As the African-American civil rights struggle continued to intensify in the early 1960s, many, especially among the young militants, put the struggle into the context of the worldwide movement against colonialism.
The Soviet Union and the People’s Republic of China openly promoted the struggle of the African-American nation for equality. They reproduced the works of Dr. Martin Luther King Jr. and circulated his writings and the writings of others from the civil rights movement.
Robert Williams, the leader of the Monroe, North Carolina, NAACP promoted the righteousness of the concept of armed self-defense in the face of KKK terror. He was indicted and only able to avoid arrest by escaping first to Cuba and then the People’s Republic of China in the early 1960s.
When the mass rebellions in the inner cities of America took shape in 1964 and 1965 (and continued through 1968), the socialist bloc nations publicized these uprisings as movements of oppressed people against racism.

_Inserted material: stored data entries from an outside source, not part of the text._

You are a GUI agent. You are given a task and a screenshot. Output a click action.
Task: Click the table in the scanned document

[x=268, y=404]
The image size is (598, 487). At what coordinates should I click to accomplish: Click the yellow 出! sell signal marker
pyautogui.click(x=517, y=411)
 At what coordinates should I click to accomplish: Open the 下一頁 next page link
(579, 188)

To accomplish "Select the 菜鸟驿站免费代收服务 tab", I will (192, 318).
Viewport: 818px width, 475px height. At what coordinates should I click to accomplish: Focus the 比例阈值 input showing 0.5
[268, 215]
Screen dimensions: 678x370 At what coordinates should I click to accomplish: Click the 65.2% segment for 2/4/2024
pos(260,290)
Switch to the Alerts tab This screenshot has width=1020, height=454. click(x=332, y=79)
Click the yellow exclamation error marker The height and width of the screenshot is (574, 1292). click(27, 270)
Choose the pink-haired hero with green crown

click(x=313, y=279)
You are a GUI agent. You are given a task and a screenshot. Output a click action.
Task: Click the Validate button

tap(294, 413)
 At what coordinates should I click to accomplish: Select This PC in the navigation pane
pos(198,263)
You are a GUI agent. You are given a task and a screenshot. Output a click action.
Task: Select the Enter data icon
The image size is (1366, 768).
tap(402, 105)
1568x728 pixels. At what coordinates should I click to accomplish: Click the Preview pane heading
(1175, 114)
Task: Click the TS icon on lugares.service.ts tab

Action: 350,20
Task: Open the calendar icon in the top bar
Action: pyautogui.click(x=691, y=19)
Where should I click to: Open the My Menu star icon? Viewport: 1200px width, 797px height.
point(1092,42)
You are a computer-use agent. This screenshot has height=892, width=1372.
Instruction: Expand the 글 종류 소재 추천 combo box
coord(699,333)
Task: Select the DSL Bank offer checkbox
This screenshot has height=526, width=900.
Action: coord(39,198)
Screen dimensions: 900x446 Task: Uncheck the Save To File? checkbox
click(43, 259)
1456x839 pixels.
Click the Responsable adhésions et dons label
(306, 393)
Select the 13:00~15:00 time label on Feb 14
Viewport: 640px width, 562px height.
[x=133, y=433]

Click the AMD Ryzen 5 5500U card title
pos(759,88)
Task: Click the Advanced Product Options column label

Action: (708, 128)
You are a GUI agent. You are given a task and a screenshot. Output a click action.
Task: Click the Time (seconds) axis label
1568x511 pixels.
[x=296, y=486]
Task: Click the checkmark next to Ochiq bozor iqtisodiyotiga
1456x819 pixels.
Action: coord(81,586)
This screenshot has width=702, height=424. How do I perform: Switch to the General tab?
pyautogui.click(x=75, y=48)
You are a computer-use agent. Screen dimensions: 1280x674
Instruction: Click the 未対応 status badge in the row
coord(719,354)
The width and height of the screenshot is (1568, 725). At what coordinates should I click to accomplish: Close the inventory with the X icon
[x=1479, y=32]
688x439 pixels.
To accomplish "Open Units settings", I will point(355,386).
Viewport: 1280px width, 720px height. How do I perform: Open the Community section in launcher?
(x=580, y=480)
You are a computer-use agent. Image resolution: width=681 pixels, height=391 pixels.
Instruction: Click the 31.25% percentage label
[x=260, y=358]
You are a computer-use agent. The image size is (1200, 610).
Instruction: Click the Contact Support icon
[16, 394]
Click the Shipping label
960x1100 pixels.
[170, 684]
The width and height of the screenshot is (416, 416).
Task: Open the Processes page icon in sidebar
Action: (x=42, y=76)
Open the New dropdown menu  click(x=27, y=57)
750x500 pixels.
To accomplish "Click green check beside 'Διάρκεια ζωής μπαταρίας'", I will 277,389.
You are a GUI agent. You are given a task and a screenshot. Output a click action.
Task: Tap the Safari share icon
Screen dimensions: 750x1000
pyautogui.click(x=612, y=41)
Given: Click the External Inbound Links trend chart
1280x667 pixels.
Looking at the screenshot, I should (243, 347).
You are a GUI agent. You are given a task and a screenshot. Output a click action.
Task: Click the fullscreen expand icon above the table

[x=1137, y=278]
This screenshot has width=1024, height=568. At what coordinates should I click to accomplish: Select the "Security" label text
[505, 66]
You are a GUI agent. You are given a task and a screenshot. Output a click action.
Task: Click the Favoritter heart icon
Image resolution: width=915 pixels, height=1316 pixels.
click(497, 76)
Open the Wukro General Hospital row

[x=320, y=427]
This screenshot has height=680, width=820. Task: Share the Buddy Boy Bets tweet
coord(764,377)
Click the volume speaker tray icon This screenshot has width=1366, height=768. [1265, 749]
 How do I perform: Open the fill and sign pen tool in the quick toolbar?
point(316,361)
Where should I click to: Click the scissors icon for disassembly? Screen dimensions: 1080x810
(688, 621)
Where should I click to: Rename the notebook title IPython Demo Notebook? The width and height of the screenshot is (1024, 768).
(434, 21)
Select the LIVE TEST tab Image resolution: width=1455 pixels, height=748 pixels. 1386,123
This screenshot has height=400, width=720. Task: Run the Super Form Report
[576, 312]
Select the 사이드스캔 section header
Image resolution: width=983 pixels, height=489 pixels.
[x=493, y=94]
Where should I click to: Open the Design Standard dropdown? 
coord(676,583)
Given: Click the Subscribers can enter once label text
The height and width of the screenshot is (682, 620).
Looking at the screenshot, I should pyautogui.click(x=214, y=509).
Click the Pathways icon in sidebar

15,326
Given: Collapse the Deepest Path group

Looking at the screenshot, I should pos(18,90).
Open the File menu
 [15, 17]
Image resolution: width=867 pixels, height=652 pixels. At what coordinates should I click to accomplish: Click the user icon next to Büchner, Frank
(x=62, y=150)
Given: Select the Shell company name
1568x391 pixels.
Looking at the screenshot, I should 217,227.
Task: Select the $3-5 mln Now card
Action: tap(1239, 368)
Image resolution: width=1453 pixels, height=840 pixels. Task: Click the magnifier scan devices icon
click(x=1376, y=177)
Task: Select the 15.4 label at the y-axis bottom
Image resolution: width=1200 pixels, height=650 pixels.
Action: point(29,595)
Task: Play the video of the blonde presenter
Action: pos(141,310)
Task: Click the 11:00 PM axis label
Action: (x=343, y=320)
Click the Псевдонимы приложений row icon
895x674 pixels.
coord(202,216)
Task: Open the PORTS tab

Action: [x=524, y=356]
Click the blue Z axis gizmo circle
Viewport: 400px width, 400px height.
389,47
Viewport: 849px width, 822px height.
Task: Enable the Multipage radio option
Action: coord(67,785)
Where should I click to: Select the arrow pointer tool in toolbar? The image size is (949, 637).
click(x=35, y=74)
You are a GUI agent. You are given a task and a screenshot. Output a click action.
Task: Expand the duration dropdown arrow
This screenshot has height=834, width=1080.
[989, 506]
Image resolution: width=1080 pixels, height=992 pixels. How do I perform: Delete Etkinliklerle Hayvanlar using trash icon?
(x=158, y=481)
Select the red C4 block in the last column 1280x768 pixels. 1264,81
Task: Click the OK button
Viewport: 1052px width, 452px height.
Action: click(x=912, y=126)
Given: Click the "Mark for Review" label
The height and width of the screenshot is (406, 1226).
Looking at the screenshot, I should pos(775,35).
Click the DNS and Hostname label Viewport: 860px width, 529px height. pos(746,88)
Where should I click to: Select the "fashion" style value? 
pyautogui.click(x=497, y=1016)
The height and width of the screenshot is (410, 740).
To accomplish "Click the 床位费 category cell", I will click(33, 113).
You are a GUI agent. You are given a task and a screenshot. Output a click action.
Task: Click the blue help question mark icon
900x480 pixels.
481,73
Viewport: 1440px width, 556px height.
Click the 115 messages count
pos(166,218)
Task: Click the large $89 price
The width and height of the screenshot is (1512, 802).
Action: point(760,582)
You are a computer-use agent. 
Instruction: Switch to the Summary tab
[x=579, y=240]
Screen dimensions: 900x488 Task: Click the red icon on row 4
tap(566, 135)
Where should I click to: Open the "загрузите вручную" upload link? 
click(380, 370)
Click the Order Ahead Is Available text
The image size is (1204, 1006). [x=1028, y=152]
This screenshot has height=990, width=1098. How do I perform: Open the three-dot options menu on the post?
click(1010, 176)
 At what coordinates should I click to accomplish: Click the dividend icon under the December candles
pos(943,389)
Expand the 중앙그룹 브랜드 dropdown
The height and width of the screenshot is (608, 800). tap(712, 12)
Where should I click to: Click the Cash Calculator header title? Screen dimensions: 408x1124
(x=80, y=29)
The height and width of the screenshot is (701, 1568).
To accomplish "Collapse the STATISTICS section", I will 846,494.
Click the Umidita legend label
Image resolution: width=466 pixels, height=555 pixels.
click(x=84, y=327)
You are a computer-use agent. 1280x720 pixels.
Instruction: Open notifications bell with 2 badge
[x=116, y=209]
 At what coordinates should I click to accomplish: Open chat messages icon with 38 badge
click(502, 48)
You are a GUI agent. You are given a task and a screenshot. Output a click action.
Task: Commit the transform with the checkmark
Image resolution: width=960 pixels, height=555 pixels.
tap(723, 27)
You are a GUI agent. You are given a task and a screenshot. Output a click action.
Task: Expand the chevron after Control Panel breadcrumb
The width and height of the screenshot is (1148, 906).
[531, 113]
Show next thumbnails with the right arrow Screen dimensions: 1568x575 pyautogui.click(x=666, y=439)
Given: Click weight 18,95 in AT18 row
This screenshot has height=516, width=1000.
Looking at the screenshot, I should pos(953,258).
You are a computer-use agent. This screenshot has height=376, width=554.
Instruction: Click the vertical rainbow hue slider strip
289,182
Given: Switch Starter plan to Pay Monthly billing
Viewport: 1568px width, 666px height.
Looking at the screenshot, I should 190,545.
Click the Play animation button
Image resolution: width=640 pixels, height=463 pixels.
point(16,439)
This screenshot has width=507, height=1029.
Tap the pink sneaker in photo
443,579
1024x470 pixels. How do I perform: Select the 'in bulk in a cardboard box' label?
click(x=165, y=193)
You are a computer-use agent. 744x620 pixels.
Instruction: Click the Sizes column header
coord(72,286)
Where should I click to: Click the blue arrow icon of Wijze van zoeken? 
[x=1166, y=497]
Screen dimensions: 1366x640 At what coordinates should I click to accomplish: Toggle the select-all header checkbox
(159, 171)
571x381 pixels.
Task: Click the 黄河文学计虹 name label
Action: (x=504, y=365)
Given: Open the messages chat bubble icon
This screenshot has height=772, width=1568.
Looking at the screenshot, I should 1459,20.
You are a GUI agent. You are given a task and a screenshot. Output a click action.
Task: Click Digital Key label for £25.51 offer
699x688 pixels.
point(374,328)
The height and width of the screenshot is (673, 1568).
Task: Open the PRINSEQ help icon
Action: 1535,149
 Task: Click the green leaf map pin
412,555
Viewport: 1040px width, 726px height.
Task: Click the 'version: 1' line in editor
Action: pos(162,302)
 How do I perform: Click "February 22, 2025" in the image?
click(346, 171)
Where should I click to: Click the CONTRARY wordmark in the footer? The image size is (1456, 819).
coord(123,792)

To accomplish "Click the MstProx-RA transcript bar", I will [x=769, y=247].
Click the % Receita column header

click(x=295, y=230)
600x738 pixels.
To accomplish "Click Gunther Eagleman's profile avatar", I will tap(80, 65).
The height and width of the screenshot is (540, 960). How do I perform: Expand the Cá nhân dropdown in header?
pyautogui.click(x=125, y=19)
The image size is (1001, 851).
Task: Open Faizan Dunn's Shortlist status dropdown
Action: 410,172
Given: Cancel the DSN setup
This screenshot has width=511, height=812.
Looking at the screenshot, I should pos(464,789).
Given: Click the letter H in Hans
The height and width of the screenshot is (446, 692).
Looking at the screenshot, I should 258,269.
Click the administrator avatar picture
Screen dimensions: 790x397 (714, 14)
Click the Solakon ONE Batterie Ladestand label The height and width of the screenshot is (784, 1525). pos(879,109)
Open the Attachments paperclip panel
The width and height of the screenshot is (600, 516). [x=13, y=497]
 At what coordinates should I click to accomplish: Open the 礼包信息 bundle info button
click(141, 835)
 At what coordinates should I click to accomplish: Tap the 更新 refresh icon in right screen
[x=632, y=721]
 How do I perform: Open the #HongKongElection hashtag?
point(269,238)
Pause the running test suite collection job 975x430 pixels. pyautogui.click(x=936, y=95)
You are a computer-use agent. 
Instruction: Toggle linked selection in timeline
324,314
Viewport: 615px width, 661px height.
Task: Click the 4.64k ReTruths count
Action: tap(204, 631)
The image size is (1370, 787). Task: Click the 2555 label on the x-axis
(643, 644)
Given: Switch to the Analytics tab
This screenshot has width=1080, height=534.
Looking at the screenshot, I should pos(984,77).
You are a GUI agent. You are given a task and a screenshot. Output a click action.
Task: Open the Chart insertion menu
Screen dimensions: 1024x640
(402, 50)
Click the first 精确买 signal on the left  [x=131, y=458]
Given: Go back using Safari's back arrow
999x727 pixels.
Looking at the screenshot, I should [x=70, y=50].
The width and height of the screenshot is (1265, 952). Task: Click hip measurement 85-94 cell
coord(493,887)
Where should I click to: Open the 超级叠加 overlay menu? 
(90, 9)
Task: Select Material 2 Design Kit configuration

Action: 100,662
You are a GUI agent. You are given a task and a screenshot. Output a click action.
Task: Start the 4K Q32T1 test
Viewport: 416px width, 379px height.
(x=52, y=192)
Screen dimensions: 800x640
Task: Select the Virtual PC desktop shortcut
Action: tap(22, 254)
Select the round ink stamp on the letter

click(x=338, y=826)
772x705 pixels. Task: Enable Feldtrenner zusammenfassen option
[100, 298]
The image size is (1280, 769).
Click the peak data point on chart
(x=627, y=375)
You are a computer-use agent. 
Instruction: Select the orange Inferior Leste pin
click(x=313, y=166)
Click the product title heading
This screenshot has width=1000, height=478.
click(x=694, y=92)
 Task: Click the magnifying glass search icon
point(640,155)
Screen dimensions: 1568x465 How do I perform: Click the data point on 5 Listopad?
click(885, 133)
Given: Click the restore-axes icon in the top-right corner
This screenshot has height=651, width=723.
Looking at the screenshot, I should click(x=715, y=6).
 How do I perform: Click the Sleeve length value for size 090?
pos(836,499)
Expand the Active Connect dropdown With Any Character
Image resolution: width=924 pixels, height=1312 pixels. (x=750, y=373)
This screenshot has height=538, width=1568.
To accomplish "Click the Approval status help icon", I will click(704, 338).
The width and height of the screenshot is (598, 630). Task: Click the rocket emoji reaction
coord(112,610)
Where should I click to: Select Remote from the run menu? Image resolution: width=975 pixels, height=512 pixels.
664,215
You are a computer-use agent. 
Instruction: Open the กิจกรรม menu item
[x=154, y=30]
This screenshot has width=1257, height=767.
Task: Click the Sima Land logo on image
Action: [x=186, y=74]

Within a few years, the Black Panther Party emerged and proclaimed that its revolutionary orientation was connected both in spirit and ideologically to the Chinese Revolution, and the writings and thoughts of Chairman Mao, as well as the teachings of other revolutionaries in Africa, Latin America and Asia.
Even the sector of the Black civil rights movement that was considered to be more “moderate” acknowledged that the communist-led movement for national liberation in Vietnam was part and parcel of the global struggle against racism and colonialism.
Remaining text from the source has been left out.